» PROBLEM 1
Repeat, word for word, the passage on the C. R. Bard board of directors.

» SOURCE DOCUMENT

^^^^

The number of directors constituting the current Board of
Directors is eleven, the address for each of them is C. R. Bard,
Inc., 730 Central Avenue, Murray Hill, New Jersey 07974 and their
names and classes are as follows:
CLASS I
William C. Bopp
William T. Butler, M.D.
Raymond B. Carey, Jr.
Daniel A. Cronin, Jr.
<PAGE>
CLASS II
Joseph F. Abely, Jr.
Robert P. Luciano
Robert H. McCaffrey
Benson F. Smith
CLASS III
T. Kevin Dunnigan
Regina E. Herzlinger
William H. Longfield
SEVENTH: The Corporation shall indemnify its directors,
officers and employees in the manner and to the extent permitted by
the laws of the State of New Jersey.
EIGHTH: Subject to the provisions of the New Jersey
Business Corporation Act, contracts or other transactions between
the Corporation and its directors or between the Corporation and
other firms or associations in which its directors are interested
in any way, shall not be void or voidable due solely to such common
interest.
NINTH: Subject to the provisions of the New Jersey
Business Corporation Act, the directors, and committee members
appointed by the Board of Directors, shall not be liable in the
discharge of their duties when relying in good faith upon the
corporate records and/or competent advice of any type.
TENTH: Except for actions required or permitted to be
taken at a meeting of shareholders by Chapter 10 of the New Jersey
Business Corporation Act, any action required or permitted to be
taken at a meeting of shareholders may be taken without a meeting
upon the written consent of shareholders who would have been
entitled to cast the minimum number of votes which would be
required to take such action at a meeting at which all shareholders
entitled to vote thereon are present.

^^^^

» PROVIDED MATERIAL
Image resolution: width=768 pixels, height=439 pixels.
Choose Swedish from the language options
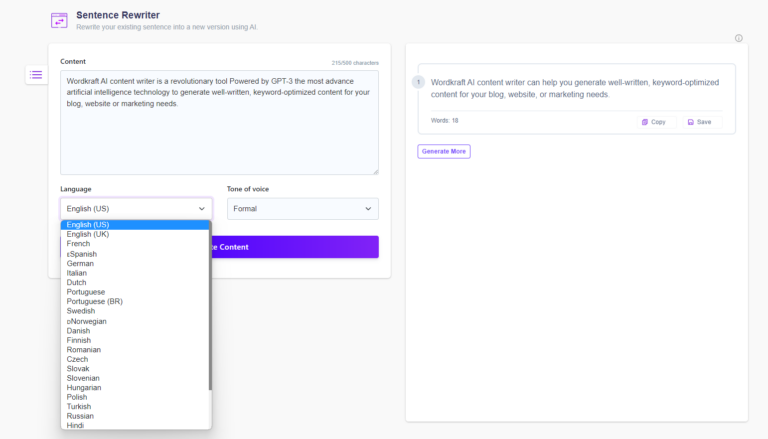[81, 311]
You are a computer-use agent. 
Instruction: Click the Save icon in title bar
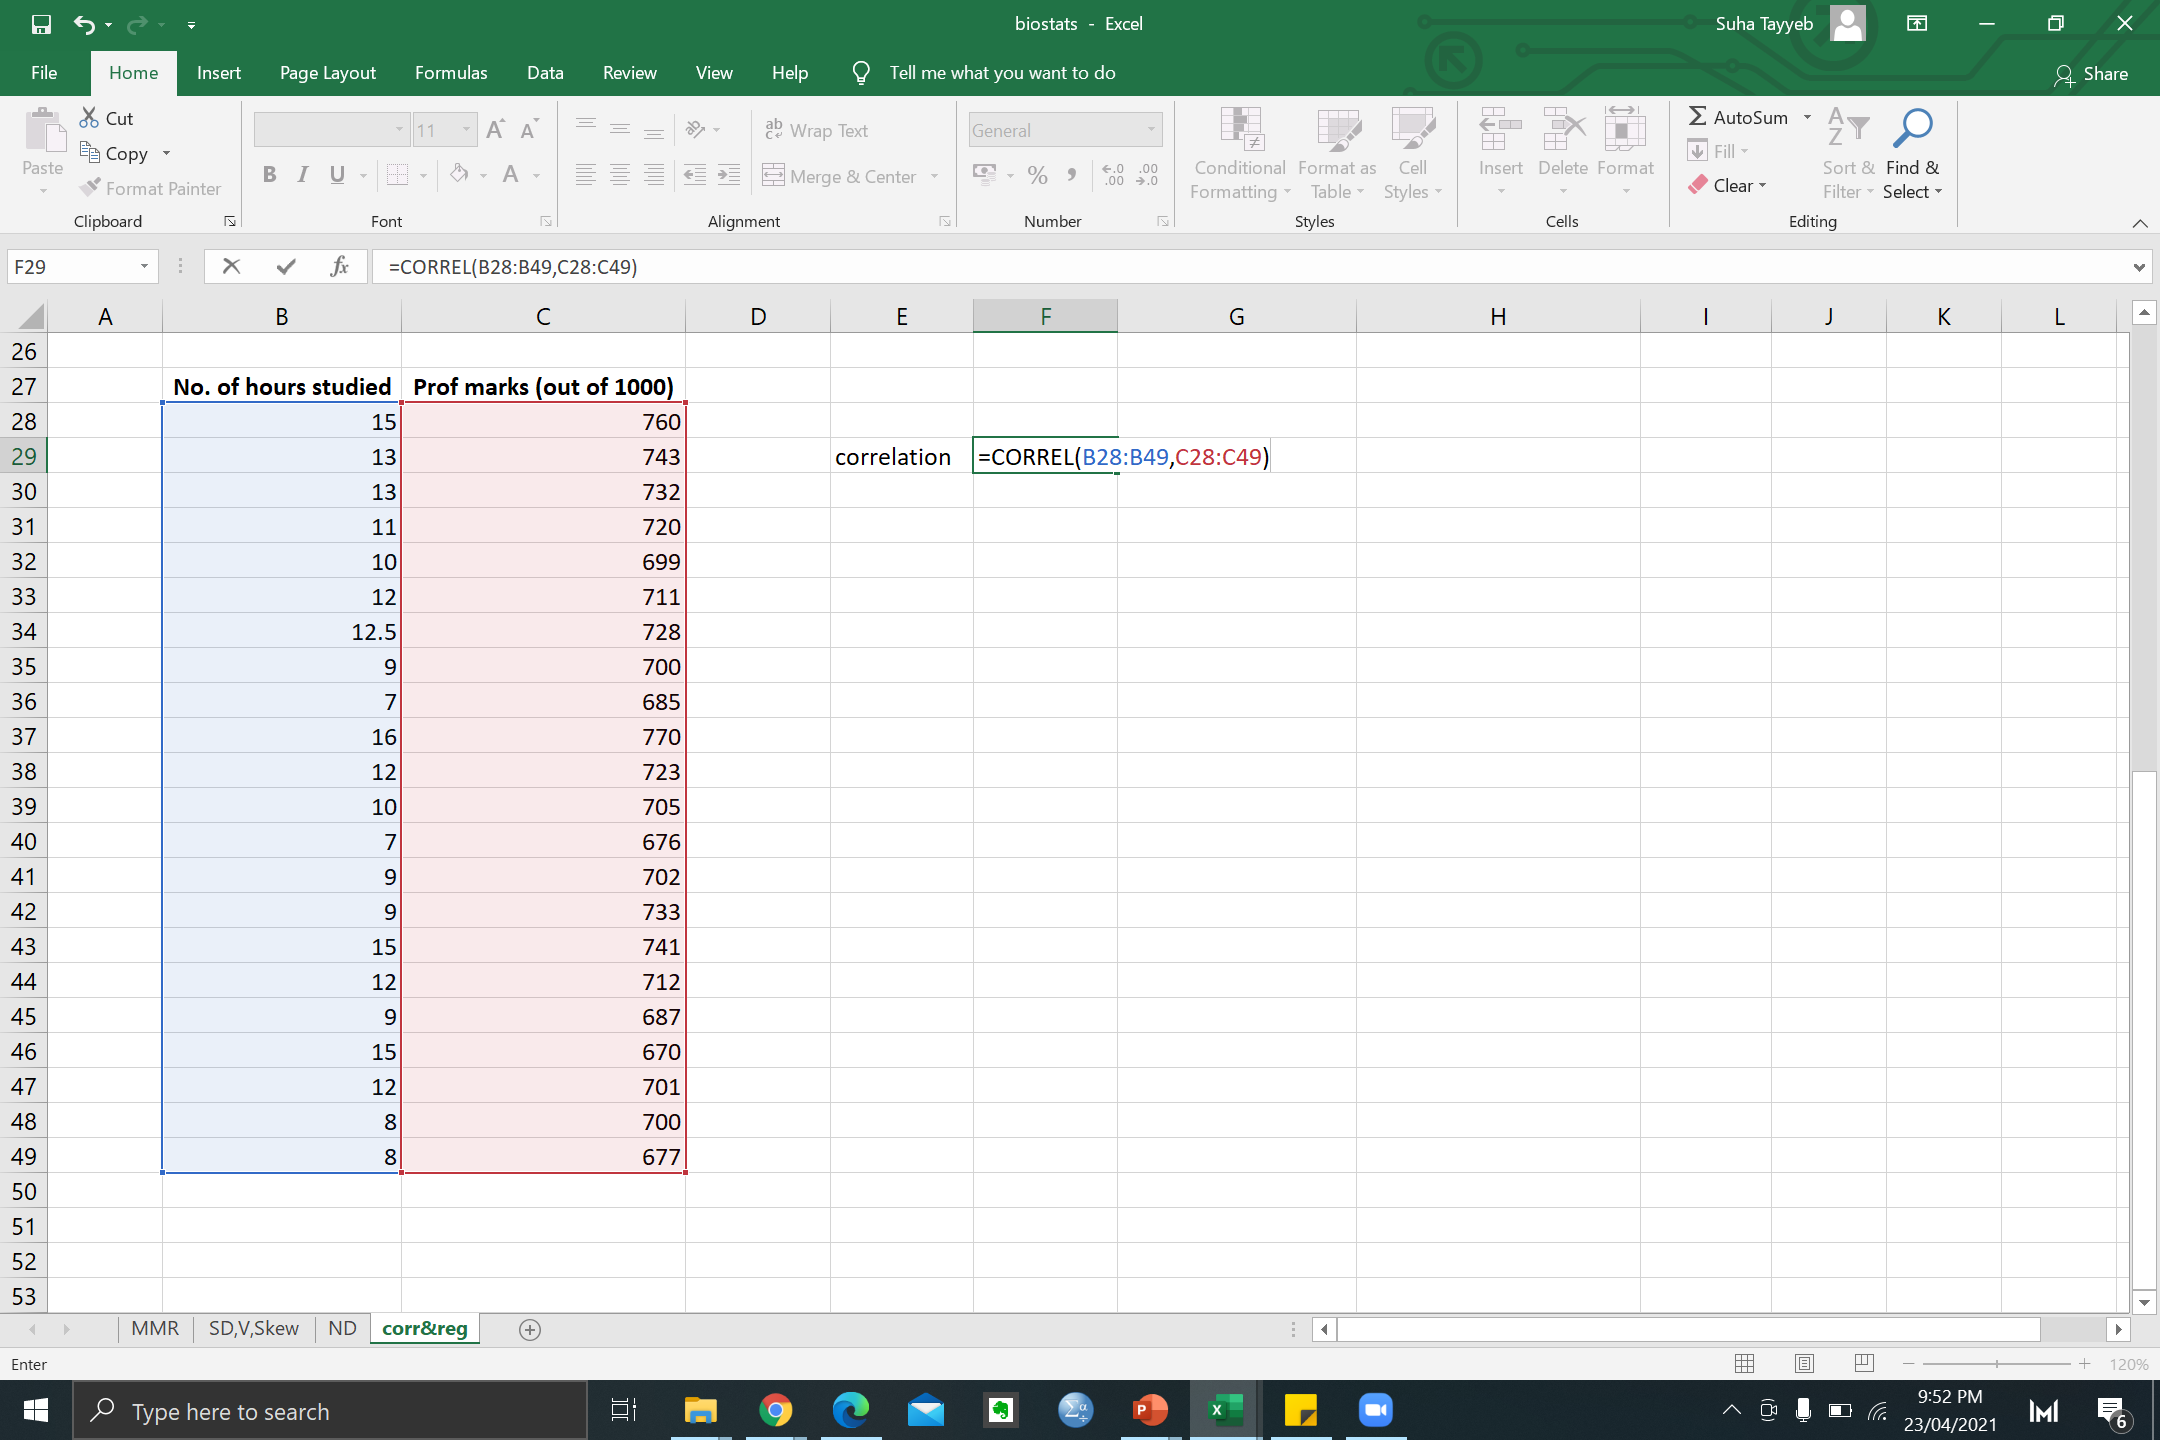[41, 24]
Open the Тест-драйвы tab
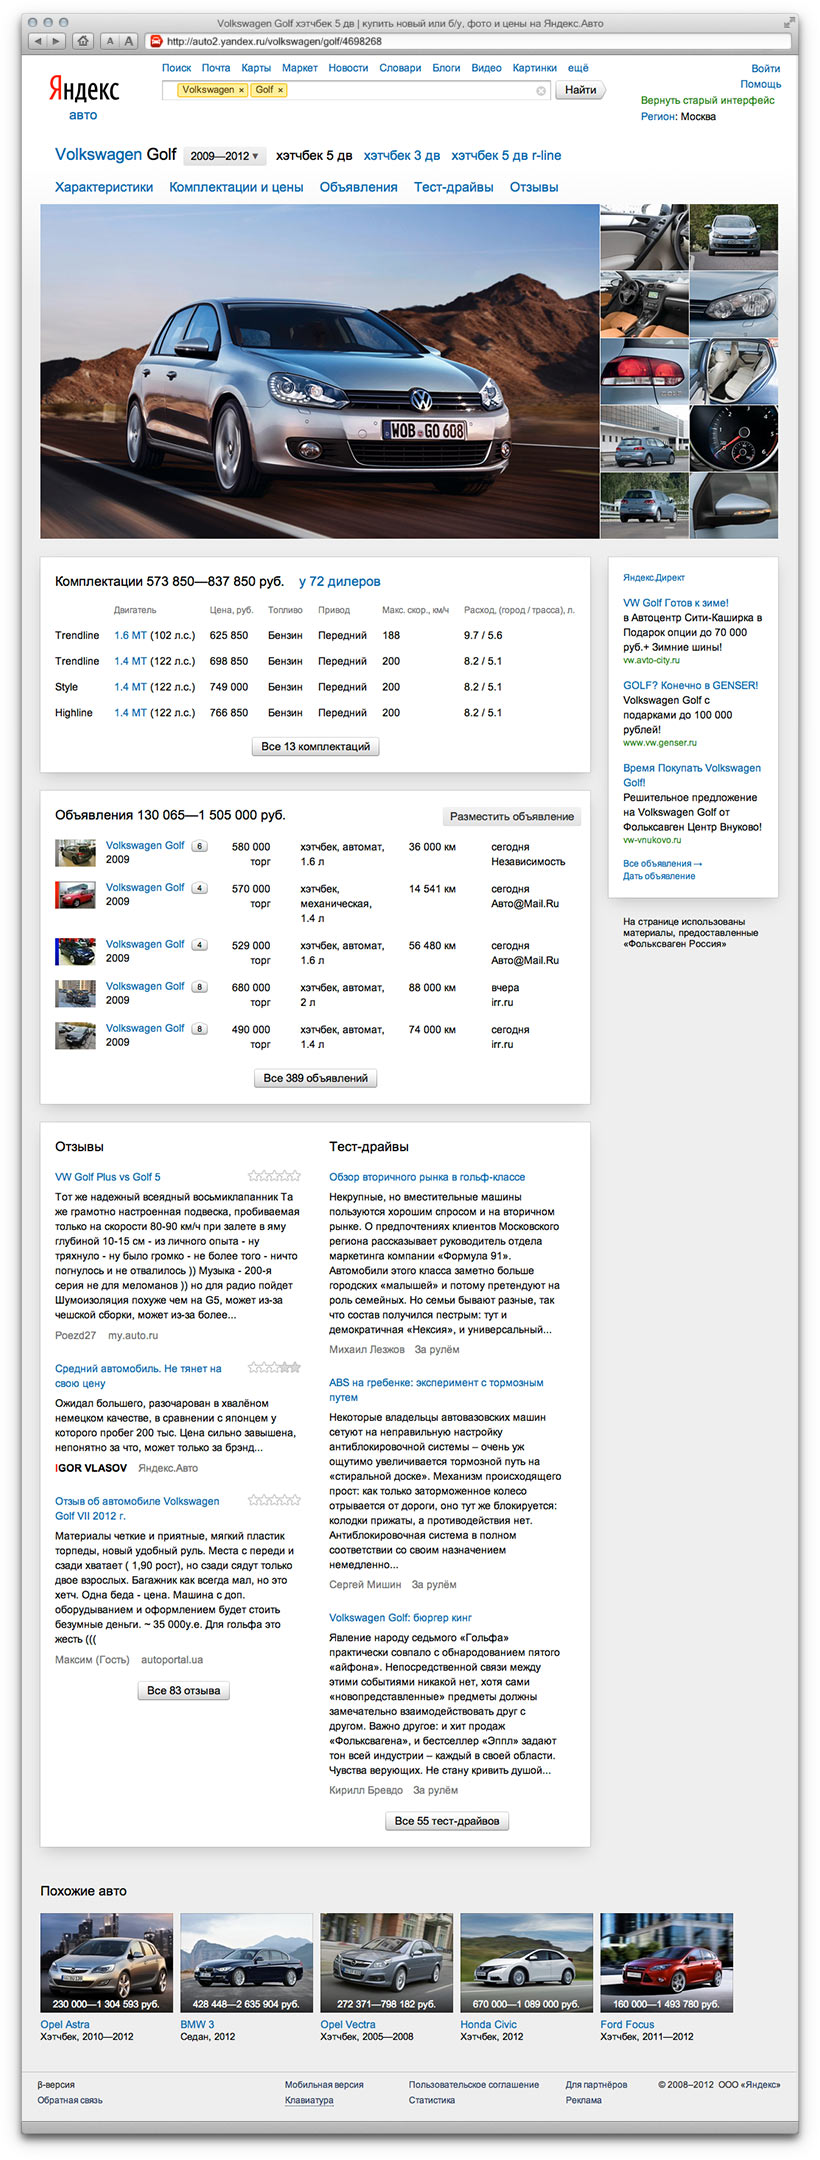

^^^^

» PROBLEM 2
In the rows above, replace "Save" with "Print" and write them out otherwise unchanged, omitting the pictures.

» EXERCISE ANSWER 1
The number of directors constituting the current Board of
Directors is eleven, the address for each of them is C. R. Bard,
Inc., 730 Central Avenue, Murray Hill, New Jersey 07974 and their
names and classes are as follows:
CLASS I
William C. Bopp
William T. Butler, M.D.
Raymond B. Carey, Jr.
Daniel A. Cronin, Jr.
<PAGE>
CLASS II
Joseph F. Abely, Jr.
Robert P. Luciano
Robert H. McCaffrey
Benson F. Smith
CLASS III
T. Kevin Dunnigan
Regina E. Herzlinger
William H. Longfield
SEVENTH: The Corporation shall indemnify its directors,
officers and employees in the manner and to the extent permitted by
the laws of the State of New Jersey.
EIGHTH: Subject to the provisions of the New Jersey
Business Corporation Act, contracts or other transactions between
the Corporation and its directors or between the Corporation and
other firms or associations in which its directors are interested
in any way, shall not be void or voidable due solely to such common
interest.
NINTH: Subject to the provisions of the New Jersey
Business Corporation Act, the directors, and committee members
appointed by the Board of Directors, shall not be liable in the
discharge of their duties when relying in good faith upon the
corporate records and/or competent advice of any type.
TENTH: Except for actions required or permitted to be
taken at a meeting of shareholders by Chapter 10 of the New Jersey
Business Corporation Act, any action required or permitted to be
taken at a meeting of shareholders may be taken without a meeting
upon the written consent of shareholders who would have been
entitled to cast the minimum number of votes which would be
required to take such action at a meeting at which all shareholders
entitled to vote thereon are present.

» EXERCISE ANSWER 2
Image resolution: width=768 pixels, height=439 pixels.
Choose Swedish from the language options
[81, 311]
You are a computer-use agent. 
Instruction: Click the Print icon in title bar
[41, 24]
Open the Тест-драйвы tab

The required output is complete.